I'm not a native speaker, but I think you're correct. Gercekten gives the sense of "in truth/reality" as if the speaker was confirming what either they or others had suspected, i.e., the book truly IS difficult. "Bu kitap cok zor" is closer to "This book is really/very hard".
"Bu kitap gerçekten zor." Translation: This book is really hard.
Why not ..this book is indeed hard ?
I can see what you mean clearly & Duo did not accept your answer for this reason.
Really (adverb) - in actual fact.
Indeed (adverb) - really or certainly. Used to emphasise something that is already known. In this example (zor) - hard.
"Bu kitap gerçekten zor." Translation: This book is indeed hard. - Correct.

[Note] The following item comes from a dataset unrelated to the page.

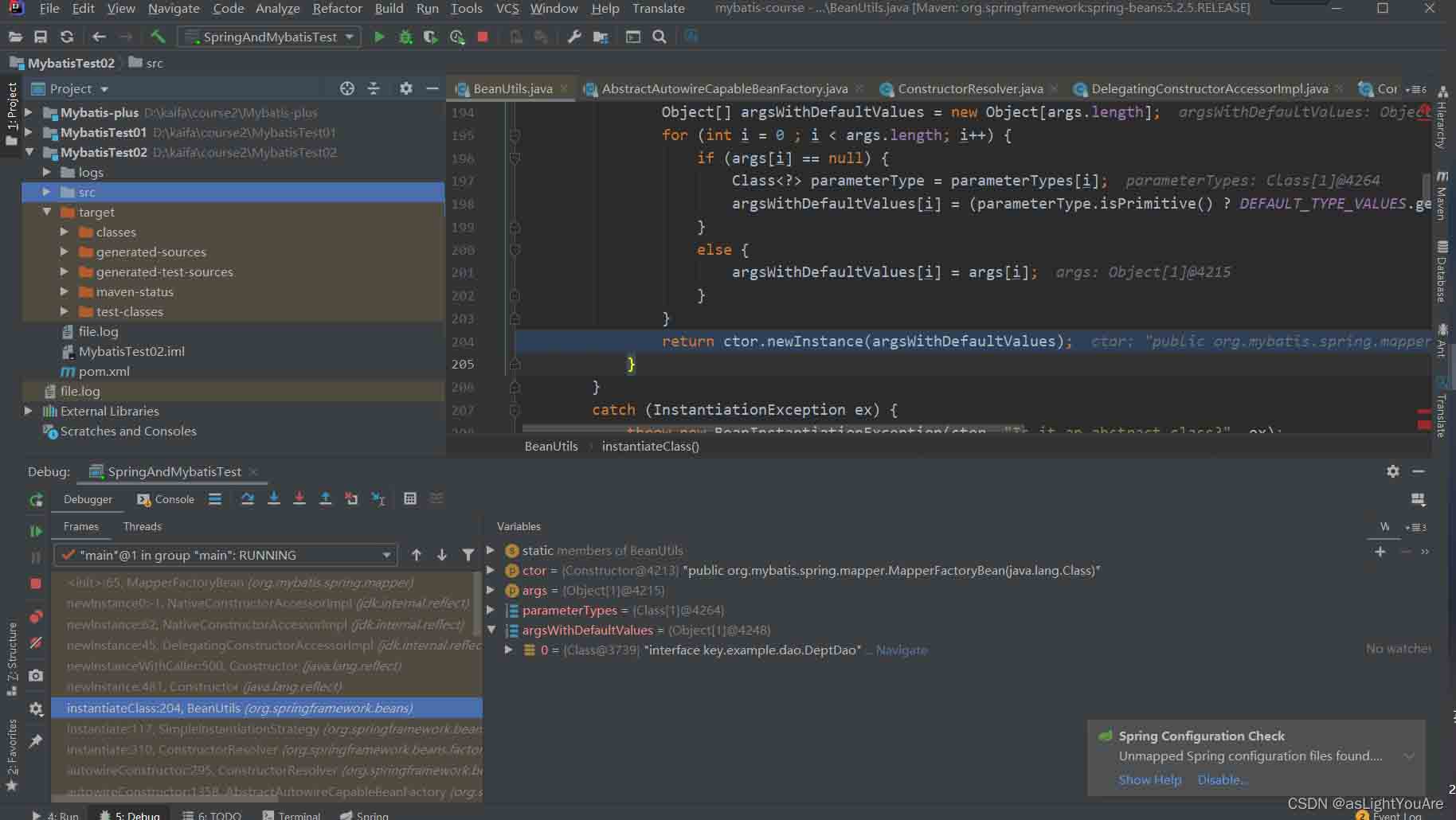Click the Step Over debug icon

I like your answer & Duo may not so a like from me ^
This is a very misleading sentence. 'This book is really hard' is not how an English speaker confirms that a book is in fact hard, which is what I think the Turkish sentence means. As a native English speaker I would say 'this book really is hard' or 'this book is definitely/actually hard'. But 'this book is really hard' means exactly the same as 'this book is very hard'.
I absolutely agree and would also say 'really is' instead of 'is really' to convey this meaning. The way 'really' was used, I'd understood gerçekten as an exact synonym for çok. Perhaps 'certainly' (suggested by someone above) would be better for getting across the Turkish meaning, assuming I do now understand it correctly!
"gerçekten" translates as "really" because it also means "certainly /actually". This is slightly different than "çok" which means "very" or "extremely".
So although we can often use "very" and "really" interchangeably in English, I think this course separates them so that we can learn the difference between "gerçekten" and "çok". :-)
There are situations in English, as well, when we can't swap them... For example: "You really are my friend." cannot be "You very are my friend."
quite = oldukça ; gerçekten = really /actually /genuinely
I can't speak for everyone, but in my dialect of English, "quite" is a middle-ground between "a bit" and "very". While "actually /really" is more certain-- as in, there is no debate or no middle ground, it's really a difficult book.